Zachary Taylor (24 November 1784 – 9 July 1850) was President of the United States from 4 March 1849 to 9 July 1850, succeeding James K. Polk and preceding Millard Fillmore. He distinguished himself as a general during the Second Seminole War and the Mexican-American War, and he was elected President as a Whig. He died in office in 1850.
Biography[]
Zachary Taylor was born in Barboursville, Virginia in 1784 to a prominent family of plantation owners, and he was raised in Kentucky. Taylor joined the US Army in 1807, and he first distinguished himself as a captain in the defense of Fort Harrison against the Shawnee leader Tecumseh in 1812. In later conflicts with the Native Americans - the Black Hawk War in 1832 and the Second Seminole War later in the 1830s - he proved a decisive military commander, but also humane and honorable in his dealings with defeated Indians. His victory over the Seminole at Lake Okeechobee in 1837 brought him promotion to Brigadier-General. Taylor became a well-known officer with a distinctive style - his disdain for formality and his "spit and polish" earned him the nickname "Rough and Ready". But it was the outbreak of war with Mexico that made him famous. In January 1846, President James K. Polk ordered him to lead troops south to the Rio Grande, an act of provocation to which Mexico reacted with force. Fighting against heavy odds, Taylor defeated the Mexicans at Palo Alto in May, principally through aggressive use of mobile field artillery.
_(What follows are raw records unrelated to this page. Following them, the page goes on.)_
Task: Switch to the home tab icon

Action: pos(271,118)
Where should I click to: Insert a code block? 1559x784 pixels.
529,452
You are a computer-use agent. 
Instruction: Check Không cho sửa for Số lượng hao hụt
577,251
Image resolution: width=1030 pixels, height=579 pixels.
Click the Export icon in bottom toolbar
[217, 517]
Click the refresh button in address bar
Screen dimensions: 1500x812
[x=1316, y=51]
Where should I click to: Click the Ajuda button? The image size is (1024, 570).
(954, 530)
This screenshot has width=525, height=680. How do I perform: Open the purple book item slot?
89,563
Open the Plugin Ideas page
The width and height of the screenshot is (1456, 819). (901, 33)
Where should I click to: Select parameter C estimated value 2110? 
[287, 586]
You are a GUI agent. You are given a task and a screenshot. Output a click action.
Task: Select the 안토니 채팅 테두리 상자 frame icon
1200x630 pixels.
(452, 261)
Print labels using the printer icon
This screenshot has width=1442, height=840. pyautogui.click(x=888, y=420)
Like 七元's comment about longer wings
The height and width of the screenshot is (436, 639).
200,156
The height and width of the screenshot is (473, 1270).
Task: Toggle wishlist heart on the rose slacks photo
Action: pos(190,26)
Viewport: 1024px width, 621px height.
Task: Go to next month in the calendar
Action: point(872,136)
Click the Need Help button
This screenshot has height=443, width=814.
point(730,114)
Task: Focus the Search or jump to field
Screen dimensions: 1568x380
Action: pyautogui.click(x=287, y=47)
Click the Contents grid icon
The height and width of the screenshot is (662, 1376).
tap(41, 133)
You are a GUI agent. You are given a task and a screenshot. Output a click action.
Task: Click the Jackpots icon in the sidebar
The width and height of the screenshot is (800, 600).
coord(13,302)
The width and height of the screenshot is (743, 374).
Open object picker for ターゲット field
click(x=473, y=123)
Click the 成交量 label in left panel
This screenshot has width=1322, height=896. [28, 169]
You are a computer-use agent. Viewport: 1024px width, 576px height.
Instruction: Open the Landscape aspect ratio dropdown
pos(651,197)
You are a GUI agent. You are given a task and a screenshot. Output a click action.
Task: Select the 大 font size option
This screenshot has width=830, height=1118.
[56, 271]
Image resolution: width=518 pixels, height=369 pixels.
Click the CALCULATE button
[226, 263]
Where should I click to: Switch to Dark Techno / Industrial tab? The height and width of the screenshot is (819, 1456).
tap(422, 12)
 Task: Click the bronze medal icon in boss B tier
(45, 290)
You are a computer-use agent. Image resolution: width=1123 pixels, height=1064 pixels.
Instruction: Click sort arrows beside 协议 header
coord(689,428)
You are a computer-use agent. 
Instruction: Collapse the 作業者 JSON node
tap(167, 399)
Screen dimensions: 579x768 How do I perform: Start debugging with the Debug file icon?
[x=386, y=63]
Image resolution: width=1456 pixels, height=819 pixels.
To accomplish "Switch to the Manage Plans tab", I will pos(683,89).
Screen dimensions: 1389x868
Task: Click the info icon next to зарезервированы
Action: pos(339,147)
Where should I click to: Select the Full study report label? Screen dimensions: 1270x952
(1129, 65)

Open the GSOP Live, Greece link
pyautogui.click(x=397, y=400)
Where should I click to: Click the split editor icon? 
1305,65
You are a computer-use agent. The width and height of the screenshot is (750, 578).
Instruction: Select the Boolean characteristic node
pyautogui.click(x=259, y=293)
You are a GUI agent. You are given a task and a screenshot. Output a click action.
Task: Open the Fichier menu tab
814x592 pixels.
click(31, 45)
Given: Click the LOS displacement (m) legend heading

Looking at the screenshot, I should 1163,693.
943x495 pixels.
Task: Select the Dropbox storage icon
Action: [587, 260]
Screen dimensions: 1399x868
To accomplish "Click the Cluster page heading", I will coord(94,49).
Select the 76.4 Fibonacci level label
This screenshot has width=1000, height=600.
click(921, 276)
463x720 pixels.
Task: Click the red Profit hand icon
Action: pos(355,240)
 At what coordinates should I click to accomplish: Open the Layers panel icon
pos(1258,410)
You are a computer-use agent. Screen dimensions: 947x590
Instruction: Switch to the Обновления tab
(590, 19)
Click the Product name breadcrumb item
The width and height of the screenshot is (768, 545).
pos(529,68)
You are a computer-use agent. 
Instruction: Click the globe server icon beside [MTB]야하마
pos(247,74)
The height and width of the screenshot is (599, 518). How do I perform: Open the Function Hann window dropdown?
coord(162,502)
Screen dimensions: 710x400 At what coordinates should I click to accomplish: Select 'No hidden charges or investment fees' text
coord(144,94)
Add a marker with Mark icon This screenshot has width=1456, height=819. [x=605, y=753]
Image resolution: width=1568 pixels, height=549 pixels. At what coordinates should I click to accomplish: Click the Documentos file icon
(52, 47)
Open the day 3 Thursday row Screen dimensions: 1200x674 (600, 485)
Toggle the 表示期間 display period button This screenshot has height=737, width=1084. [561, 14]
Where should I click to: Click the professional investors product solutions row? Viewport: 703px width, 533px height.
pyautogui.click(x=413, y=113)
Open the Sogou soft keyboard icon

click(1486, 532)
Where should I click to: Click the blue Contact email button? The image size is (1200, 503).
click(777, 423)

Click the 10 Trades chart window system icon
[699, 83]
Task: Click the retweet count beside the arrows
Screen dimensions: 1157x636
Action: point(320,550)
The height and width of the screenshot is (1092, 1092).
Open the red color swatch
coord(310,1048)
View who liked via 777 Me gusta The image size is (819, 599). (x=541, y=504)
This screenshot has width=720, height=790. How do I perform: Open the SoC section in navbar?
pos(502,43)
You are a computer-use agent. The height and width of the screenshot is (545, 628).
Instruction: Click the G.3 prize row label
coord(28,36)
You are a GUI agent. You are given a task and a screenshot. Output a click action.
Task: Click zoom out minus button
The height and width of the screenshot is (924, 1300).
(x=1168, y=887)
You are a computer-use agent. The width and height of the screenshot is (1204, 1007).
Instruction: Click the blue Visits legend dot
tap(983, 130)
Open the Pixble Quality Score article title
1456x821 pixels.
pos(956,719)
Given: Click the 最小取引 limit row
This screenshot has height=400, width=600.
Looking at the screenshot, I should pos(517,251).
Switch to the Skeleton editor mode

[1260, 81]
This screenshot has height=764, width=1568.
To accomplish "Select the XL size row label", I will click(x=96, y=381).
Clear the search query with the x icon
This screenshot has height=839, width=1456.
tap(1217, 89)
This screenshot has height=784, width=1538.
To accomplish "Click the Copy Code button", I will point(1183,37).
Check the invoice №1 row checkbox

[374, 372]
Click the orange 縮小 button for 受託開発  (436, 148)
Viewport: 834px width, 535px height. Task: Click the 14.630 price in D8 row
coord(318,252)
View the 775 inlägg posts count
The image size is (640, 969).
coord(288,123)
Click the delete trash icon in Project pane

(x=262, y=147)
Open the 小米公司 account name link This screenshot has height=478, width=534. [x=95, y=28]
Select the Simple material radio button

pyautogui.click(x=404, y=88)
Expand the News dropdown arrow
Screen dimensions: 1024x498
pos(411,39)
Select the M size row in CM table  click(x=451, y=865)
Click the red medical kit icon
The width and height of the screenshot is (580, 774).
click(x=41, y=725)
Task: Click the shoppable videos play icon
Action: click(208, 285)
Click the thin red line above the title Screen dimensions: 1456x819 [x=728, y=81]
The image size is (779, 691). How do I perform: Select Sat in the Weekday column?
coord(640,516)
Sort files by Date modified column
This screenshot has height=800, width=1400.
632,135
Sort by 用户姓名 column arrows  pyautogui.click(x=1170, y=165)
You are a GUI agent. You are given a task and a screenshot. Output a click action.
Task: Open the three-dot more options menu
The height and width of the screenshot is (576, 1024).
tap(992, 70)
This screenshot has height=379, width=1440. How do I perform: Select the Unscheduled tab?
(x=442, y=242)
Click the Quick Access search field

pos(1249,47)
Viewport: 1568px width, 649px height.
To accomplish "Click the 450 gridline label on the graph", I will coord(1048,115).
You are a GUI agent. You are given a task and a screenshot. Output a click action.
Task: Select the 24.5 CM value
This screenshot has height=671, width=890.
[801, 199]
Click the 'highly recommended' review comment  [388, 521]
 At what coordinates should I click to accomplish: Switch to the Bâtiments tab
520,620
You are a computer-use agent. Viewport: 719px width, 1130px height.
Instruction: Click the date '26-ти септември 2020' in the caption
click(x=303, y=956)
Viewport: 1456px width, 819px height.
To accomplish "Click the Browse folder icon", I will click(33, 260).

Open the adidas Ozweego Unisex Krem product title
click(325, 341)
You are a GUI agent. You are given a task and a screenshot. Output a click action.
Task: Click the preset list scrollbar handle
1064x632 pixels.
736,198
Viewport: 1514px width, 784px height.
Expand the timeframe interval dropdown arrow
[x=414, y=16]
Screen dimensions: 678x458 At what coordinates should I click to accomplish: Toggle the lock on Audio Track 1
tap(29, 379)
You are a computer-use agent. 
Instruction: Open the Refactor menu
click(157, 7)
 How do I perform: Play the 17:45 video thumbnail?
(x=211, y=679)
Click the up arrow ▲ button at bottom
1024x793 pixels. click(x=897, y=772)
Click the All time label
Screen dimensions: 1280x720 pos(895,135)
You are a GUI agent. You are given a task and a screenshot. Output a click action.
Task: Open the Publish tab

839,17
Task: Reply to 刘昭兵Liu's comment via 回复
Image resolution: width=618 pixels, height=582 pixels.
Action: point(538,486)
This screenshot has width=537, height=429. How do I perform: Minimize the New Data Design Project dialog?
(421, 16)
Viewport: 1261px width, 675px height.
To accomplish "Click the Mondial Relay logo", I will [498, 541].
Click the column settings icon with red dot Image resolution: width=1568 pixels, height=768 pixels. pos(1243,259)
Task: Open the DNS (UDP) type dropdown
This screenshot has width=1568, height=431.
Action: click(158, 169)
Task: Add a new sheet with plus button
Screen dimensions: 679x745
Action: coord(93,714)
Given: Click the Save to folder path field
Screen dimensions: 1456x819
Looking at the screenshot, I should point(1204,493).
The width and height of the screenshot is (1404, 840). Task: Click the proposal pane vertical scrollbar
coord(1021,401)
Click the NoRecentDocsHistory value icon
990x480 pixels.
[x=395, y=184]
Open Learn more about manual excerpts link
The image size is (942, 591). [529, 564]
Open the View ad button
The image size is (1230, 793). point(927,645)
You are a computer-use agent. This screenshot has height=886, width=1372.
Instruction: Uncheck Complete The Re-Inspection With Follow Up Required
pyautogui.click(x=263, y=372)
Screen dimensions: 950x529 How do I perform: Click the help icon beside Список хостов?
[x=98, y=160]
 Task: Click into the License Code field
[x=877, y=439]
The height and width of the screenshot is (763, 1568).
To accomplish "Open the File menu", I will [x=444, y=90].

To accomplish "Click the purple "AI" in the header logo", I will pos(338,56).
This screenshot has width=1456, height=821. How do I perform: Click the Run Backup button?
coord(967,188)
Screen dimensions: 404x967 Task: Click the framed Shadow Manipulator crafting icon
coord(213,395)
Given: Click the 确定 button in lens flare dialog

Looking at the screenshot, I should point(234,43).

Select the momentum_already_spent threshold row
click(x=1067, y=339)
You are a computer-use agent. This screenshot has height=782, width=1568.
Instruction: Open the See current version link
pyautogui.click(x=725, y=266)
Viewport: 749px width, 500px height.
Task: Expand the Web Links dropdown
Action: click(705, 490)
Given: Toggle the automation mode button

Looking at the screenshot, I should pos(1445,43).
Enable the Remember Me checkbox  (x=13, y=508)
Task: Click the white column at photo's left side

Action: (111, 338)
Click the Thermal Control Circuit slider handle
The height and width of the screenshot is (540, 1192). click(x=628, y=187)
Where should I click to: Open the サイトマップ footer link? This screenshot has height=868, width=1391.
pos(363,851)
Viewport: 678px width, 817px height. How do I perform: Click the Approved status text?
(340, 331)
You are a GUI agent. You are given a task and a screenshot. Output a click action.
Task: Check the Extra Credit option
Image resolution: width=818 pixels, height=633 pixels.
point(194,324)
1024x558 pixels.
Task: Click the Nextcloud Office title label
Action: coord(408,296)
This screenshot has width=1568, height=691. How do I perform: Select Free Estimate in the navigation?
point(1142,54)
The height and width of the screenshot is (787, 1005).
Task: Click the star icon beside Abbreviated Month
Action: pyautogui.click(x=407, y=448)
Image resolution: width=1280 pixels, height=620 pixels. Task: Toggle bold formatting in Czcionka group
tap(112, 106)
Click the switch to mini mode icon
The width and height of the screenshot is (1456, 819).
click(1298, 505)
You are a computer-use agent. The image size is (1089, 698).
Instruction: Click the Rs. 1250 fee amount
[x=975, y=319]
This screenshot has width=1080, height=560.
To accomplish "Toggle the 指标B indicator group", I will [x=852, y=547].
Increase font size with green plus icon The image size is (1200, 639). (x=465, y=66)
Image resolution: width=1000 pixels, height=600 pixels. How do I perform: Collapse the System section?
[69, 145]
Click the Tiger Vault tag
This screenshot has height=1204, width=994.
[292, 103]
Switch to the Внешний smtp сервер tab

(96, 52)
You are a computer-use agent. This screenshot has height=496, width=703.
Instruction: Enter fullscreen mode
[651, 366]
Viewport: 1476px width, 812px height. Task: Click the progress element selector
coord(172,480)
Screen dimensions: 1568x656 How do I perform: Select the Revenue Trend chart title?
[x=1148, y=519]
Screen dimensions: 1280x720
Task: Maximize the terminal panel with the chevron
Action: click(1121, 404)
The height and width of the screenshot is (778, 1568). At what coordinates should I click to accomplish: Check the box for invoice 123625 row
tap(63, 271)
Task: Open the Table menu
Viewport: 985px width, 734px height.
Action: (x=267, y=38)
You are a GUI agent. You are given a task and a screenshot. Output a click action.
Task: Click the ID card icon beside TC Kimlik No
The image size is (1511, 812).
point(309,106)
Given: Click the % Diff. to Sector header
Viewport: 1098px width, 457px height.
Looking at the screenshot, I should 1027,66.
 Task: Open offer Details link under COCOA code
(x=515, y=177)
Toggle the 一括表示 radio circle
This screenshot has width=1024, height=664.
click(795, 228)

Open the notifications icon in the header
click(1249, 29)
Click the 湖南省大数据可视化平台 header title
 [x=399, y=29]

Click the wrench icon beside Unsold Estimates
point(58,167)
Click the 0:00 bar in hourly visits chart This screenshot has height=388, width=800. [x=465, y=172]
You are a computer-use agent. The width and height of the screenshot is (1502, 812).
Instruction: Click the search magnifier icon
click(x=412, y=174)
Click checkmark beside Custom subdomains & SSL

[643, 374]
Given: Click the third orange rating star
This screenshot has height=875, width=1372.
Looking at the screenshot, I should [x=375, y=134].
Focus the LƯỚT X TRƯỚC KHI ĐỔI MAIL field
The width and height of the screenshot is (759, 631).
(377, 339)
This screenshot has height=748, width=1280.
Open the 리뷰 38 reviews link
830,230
In September, Taylor took Monterrey by assault, agreeing to an armistice with the defenders to limit the lboodshed. This agreement outraged Polk, who took the best of Taylor's troops away for an invasion of Veracruz. But Taylor refused to be relegated to the backstage and continued his campaign. In February 1847, he defeated an army led by the Mexican general Antonio Lopez de Santa Anna at Buena Vista, even though he was outnumbered five to one. The popularity he gained from these victories provided a springboard for Taylor's election as president in 1848. He defeated Winfield Scott and Henry Clay to take the Whig nomination and defeated Democratic candidates Lewis Cass and William Orlando Butler, as well as Free Soil Party candidates Martin Van Buren and Charles Francis Adams Sr.. Taylor did not push for the expansion of slavery, instead seeking sectional harmony. To avoid the issue of slavery, he had New Mexico and California bypass the territorial stage and become states under the Compromise of 1850. He died of a stomach ailment in 1850 at the age of 65.